## GIVEN EXERCISE
Copy the passage of the book review below, starting at "Over these disadvantages" and ending at "fists or hiss.", and change "Morocco" to "North Africa".

## PROVIDED TEXT
──────────────────────────────

Over these disadvantages Hideous Kinky quickly triumphed. It is an impressive performance and not only as a first novel. As a novel, of course, it must be assessed, no matter what adjectives it may have picked up from the papers. It tells the story, then, of two English girls, aged seven and five, whose mother took them on the hippy trail to Morocco in the Sixties. The woman – ‘Mum’, as she is called with inaccurate cosiness’ – is calmly presented to the reader as a typical middle-class hippy of those years: irresponsible, self-indulgent, dishonest and not very bright; yet at the same time we are not openly invited to shake our fists or hiss.

Compare Dickens’s treatment of Mrs Jelly-by in Bleak House. As high-minded neglecters of their own children the two women resemble each other strongly. Mrs Jellyby’s project for Borrioboola-Gha is Mum’s pilgrimage to Marrakesh. One can hear Mrs Jellyby saying: ‘Forget London, man. Borrioboola-Gha, that’s where it’s at.’ Yet whereas Dickens, his co-narrator, most of his characters, and probably all his readers, thought she was dreadful, readers of Hideous Kinky who cannot help feeling that Mum is absurd and potentially dangerous may well be worrying that they could be small-minded, elderly and overly maternal. That is clever. That is how the Sixties used to make you feel.

We must not allow ourselves to be bullied, however. Somebody is trying to tell us – and fervently wishes us to know – that Mum (it may be part of the irony that as this is the only name we know her by we have to go on using it however unsuitably) is appalling. There is one sequence that chills the blood. Leaving her seven-year-old daughter Bea with some people she has only just met, she goes off with her younger daughter to the Azouia to become a Sufi. Week after week she stays away, not making the slightest attempt to communicate with Bea or enquire after her. The anxiety of the situation makes the narrator wet her bed every night. Mum, good-humouredly washing the sheets each morning, seems quite incapable of making any connection. When at last they get back to Marrakesh the slight acquaintances have long since left the town and Bea has disappeared. Mum is surprised and quite upset. Bea is soon found, however.

──────────────────────────────

## GIVEN RECORDS
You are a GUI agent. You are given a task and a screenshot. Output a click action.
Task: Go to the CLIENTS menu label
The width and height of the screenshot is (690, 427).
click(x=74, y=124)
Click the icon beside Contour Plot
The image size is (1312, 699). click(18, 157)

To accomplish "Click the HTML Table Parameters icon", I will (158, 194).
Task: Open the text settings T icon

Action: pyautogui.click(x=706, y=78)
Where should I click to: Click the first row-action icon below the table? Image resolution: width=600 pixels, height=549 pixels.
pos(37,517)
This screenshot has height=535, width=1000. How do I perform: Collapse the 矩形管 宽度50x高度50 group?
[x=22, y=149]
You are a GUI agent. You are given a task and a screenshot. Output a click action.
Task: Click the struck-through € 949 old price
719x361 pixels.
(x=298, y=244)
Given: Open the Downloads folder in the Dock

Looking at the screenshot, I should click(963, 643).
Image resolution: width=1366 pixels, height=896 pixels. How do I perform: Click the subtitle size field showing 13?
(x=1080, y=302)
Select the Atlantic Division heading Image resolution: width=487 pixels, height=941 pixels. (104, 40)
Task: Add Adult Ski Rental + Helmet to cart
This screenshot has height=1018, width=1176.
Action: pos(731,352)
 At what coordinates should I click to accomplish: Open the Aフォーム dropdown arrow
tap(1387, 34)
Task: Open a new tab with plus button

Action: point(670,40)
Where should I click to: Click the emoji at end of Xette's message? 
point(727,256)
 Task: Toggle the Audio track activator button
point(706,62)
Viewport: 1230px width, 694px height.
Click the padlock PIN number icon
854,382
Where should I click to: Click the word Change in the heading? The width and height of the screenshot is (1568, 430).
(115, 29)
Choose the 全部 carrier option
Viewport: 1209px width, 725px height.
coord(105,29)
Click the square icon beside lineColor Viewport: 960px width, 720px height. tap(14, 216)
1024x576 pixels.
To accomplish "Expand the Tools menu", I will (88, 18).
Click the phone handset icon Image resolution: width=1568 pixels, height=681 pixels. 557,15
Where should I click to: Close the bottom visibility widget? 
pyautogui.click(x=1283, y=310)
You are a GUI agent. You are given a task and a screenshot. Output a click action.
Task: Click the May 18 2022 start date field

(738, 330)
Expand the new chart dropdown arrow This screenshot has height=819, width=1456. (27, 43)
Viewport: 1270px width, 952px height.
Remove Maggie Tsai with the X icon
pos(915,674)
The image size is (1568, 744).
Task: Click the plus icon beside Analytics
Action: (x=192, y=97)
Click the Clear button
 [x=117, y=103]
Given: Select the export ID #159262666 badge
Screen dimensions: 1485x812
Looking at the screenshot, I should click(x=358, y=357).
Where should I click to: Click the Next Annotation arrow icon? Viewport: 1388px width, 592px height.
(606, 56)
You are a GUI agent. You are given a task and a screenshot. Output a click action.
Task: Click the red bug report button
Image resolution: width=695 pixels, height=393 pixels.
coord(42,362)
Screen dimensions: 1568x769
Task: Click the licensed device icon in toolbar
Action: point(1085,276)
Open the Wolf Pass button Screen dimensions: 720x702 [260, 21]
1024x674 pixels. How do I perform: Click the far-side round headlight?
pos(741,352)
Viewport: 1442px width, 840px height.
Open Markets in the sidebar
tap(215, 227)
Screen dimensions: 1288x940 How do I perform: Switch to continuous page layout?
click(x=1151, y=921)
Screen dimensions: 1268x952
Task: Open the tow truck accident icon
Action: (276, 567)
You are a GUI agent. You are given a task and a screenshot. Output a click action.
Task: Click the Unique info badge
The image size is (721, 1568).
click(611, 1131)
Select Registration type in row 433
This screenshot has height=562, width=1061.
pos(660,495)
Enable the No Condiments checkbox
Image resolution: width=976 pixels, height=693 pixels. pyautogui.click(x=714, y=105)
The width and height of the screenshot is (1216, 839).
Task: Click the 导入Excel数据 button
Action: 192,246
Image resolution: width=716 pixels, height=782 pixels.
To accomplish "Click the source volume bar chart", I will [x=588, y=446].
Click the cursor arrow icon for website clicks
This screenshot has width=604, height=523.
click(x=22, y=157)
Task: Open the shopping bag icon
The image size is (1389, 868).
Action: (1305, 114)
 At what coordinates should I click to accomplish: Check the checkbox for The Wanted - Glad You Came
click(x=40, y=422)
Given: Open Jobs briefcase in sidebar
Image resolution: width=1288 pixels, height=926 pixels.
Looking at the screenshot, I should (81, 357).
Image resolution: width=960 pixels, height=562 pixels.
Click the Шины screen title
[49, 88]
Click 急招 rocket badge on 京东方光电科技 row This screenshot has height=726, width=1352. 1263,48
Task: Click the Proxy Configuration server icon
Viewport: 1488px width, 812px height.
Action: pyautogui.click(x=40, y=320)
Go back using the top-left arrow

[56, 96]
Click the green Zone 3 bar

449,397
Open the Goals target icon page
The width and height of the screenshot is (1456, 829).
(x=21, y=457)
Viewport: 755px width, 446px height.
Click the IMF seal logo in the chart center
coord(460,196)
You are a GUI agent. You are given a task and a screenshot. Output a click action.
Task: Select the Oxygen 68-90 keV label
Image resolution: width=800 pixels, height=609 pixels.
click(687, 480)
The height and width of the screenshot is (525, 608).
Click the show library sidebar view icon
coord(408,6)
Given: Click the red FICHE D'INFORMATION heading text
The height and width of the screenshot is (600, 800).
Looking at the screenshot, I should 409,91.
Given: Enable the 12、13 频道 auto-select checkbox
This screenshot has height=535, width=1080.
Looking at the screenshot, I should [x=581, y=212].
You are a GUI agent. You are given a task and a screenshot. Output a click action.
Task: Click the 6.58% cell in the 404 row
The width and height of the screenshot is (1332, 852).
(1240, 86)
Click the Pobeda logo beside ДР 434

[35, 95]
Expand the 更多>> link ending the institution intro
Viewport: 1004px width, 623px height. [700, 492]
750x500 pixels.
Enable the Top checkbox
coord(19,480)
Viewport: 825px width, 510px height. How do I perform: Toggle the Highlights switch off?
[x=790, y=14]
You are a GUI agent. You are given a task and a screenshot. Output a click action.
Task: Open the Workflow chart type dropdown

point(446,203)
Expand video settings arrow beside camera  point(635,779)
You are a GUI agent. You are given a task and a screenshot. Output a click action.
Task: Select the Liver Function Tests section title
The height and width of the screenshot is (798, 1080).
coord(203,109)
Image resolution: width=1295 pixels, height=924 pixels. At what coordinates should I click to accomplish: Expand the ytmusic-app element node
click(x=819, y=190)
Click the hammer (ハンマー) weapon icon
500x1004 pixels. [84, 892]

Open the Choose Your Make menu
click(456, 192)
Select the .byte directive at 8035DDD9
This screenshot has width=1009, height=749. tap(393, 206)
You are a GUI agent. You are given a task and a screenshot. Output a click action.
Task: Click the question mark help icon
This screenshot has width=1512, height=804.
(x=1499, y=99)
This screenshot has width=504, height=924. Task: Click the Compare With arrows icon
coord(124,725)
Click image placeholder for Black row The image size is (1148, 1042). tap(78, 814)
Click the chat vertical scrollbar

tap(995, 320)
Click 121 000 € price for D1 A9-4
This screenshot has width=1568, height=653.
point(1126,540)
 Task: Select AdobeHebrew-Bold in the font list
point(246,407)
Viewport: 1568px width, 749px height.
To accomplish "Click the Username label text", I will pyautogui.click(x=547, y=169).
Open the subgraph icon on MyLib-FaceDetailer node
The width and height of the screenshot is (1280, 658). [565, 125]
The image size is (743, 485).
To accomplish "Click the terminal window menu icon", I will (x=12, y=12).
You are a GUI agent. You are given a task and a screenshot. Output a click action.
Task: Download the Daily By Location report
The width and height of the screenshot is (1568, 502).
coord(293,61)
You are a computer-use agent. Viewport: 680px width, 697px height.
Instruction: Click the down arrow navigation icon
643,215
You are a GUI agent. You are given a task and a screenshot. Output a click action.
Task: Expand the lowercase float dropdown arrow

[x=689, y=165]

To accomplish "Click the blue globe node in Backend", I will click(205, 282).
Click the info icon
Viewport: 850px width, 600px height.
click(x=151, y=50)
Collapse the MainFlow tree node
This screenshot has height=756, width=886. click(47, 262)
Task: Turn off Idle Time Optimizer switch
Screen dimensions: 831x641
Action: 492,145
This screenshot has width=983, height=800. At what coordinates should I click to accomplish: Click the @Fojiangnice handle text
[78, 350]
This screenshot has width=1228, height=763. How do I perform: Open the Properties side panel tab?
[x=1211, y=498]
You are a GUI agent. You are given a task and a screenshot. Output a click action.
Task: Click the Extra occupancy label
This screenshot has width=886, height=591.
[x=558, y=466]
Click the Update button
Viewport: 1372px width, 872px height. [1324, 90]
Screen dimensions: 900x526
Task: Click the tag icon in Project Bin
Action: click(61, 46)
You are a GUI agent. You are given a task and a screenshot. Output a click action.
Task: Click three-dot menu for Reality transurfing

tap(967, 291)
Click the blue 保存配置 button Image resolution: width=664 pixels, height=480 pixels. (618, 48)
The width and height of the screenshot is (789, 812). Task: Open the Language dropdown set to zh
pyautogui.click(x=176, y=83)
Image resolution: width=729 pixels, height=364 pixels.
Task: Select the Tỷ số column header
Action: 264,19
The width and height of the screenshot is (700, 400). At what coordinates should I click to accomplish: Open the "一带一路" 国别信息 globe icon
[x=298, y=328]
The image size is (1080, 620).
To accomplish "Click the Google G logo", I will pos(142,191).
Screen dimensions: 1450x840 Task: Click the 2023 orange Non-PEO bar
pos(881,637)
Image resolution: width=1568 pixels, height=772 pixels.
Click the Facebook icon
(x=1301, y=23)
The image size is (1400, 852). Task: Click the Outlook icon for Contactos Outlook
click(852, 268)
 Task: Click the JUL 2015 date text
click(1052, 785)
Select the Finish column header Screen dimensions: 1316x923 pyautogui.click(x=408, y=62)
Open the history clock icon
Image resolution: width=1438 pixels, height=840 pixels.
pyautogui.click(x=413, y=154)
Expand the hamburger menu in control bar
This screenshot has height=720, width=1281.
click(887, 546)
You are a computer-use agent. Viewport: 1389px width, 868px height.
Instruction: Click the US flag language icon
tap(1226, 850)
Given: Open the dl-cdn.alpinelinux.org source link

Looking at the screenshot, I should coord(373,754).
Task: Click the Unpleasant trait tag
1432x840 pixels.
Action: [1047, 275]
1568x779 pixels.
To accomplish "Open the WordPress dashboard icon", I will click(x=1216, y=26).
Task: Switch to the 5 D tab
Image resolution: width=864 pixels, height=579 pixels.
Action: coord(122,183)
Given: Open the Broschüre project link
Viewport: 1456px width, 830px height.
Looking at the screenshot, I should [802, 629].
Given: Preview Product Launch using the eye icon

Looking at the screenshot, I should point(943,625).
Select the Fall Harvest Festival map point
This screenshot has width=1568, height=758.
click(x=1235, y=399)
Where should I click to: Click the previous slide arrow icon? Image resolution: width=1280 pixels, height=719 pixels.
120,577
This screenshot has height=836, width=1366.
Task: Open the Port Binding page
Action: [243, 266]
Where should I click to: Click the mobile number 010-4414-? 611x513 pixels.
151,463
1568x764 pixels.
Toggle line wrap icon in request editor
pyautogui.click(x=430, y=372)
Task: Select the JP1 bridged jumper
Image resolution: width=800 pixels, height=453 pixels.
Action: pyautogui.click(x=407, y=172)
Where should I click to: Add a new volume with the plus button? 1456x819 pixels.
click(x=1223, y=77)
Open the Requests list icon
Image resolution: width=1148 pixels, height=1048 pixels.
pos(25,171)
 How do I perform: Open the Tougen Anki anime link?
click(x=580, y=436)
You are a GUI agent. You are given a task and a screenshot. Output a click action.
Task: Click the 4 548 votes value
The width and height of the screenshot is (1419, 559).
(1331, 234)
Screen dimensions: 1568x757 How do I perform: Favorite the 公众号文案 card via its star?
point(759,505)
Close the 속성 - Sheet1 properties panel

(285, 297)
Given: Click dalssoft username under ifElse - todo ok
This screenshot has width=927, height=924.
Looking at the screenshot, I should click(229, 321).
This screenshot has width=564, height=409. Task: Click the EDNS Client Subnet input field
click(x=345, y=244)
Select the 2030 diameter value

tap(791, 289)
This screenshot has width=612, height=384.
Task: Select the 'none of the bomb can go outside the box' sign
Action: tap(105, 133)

──────────────────────────────

## TASK RESPONSE
Over these disadvantages Hideous Kinky quickly triumphed. It is an impressive performance and not only as a first novel. As a novel, of course, it must be assessed, no matter what adjectives it may have picked up from the papers. It tells the story, then, of two English girls, aged seven and five, whose mother took them on the hippy trail to North Africa in the Sixties. The woman – ‘Mum’, as she is called with inaccurate cosiness’ – is calmly presented to the reader as a typical middle-class hippy of those years: irresponsible, self-indulgent, dishonest and not very bright; yet at the same time we are not openly invited to shake our fists or hiss.